> Task brief: Each line of the data below that holds the word "legend" is to be reported in full.

*** Records shown ***

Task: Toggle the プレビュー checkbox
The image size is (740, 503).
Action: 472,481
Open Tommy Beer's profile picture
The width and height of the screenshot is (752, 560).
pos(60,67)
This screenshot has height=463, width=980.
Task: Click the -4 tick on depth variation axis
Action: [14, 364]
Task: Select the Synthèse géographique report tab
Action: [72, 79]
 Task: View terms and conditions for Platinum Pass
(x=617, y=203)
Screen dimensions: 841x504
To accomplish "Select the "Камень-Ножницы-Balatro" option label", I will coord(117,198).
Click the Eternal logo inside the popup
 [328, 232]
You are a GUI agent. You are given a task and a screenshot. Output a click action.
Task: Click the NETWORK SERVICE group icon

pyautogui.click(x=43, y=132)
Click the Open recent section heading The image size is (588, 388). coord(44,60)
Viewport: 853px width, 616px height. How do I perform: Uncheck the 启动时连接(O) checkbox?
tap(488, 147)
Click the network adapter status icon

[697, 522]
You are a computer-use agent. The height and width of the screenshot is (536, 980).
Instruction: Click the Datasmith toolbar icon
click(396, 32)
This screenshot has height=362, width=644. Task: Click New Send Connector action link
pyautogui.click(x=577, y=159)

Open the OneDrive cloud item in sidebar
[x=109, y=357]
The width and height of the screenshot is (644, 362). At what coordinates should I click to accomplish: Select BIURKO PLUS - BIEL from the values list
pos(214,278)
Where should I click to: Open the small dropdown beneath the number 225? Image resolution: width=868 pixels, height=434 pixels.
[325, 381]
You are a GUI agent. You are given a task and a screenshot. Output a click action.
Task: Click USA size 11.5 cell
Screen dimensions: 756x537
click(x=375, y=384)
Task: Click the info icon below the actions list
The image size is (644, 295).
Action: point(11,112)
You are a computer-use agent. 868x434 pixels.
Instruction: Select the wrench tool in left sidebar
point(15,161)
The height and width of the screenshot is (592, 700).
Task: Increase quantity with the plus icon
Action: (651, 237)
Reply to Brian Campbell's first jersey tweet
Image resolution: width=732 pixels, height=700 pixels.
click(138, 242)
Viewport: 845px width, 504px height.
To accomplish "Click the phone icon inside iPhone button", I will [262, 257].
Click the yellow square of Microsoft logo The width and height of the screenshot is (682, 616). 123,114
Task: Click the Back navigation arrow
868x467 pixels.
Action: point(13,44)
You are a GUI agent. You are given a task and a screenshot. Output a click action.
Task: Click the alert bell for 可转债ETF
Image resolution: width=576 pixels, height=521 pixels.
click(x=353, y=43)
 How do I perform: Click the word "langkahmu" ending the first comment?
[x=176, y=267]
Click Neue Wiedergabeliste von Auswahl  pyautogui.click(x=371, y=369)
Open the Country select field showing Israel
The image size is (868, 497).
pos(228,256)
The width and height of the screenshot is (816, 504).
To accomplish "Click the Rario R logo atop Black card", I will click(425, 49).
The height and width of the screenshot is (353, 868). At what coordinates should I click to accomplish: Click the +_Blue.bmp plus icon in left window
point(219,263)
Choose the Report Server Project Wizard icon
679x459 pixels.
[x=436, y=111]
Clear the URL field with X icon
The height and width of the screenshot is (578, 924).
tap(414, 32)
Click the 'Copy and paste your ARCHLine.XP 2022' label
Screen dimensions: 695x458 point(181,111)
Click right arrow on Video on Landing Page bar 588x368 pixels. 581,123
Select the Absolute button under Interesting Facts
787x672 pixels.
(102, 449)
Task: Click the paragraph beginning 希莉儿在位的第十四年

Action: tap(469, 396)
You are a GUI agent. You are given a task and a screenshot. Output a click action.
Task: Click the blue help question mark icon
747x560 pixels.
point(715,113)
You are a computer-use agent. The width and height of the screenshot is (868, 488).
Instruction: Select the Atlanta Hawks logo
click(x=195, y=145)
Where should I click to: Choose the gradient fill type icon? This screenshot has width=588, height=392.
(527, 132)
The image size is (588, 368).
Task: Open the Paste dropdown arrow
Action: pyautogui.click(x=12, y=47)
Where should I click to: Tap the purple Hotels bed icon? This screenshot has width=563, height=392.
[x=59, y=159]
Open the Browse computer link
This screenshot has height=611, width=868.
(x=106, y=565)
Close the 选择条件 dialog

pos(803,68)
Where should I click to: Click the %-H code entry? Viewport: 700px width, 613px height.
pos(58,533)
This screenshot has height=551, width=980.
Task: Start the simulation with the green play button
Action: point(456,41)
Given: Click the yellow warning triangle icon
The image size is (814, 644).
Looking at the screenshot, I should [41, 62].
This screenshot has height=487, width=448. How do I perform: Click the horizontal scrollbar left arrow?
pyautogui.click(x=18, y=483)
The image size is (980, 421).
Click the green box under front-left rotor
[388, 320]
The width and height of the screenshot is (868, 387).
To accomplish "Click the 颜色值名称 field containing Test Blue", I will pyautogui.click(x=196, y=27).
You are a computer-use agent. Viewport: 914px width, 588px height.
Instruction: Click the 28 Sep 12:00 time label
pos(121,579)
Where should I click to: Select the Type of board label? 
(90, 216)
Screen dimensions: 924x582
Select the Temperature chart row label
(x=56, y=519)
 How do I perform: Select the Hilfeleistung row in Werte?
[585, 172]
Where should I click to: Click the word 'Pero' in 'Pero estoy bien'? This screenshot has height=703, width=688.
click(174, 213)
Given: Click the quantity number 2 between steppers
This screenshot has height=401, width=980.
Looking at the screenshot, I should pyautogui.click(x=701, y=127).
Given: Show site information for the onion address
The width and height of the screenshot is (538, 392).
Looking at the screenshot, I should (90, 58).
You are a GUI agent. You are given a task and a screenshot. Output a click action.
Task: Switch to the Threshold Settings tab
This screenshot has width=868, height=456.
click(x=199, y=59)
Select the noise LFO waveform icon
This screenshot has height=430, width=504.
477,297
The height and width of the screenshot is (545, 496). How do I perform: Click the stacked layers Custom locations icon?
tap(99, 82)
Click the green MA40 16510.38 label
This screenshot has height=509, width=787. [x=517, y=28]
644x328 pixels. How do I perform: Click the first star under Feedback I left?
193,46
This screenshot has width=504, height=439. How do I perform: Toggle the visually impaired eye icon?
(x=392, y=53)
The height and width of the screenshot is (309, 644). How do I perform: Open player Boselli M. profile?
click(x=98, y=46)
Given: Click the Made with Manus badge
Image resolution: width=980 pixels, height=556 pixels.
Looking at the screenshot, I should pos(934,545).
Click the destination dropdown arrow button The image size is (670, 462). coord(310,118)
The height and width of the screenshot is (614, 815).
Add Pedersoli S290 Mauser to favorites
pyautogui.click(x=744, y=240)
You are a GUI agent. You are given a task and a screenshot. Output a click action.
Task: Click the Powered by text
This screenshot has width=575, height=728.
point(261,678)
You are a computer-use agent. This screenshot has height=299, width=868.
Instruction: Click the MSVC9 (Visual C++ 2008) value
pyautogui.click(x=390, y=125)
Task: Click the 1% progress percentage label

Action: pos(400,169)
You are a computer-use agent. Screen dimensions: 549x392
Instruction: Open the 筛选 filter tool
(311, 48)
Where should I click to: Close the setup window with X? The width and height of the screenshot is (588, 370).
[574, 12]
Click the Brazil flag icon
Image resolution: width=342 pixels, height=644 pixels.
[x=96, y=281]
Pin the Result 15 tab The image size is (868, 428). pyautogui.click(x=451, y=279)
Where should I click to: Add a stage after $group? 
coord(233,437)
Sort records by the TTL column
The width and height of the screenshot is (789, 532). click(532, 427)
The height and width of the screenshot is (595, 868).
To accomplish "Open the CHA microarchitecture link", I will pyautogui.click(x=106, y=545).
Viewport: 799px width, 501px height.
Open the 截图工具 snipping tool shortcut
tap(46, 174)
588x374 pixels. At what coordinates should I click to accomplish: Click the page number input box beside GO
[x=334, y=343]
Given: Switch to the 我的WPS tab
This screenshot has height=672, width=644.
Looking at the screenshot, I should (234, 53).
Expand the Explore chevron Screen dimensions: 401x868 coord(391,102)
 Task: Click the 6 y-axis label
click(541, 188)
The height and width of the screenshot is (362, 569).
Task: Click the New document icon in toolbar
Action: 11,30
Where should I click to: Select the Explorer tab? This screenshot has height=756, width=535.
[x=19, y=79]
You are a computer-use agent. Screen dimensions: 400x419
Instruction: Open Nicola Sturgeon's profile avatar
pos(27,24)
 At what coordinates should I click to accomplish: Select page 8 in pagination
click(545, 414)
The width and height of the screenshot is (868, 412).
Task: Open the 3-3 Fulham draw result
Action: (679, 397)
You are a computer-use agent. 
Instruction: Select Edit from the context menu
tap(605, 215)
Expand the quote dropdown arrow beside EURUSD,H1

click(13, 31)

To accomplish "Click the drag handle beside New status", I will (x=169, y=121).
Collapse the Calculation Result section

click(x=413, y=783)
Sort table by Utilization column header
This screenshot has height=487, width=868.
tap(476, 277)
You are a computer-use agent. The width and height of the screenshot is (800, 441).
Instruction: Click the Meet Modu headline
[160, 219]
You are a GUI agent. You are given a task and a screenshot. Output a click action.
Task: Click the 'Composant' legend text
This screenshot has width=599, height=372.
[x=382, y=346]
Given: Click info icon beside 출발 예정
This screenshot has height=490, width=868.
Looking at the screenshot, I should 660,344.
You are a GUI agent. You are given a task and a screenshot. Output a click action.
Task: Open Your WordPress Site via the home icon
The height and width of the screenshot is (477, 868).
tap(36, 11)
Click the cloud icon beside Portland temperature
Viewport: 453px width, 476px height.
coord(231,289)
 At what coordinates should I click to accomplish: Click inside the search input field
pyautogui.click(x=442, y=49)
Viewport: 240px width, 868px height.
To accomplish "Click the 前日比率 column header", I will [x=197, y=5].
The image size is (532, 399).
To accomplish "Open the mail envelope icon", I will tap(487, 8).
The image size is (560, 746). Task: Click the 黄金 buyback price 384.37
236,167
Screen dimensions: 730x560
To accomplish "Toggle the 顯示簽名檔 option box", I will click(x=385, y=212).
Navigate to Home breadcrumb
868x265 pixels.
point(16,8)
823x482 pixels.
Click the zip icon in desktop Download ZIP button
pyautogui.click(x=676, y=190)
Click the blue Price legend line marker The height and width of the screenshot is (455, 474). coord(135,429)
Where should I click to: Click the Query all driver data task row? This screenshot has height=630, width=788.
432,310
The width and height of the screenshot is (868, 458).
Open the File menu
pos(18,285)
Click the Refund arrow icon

*** End of Records shown ***

> Answer space:
Task: Click the 'Composant' legend text
Click the blue Price legend line marker The height and width of the screenshot is (455, 474). coord(135,429)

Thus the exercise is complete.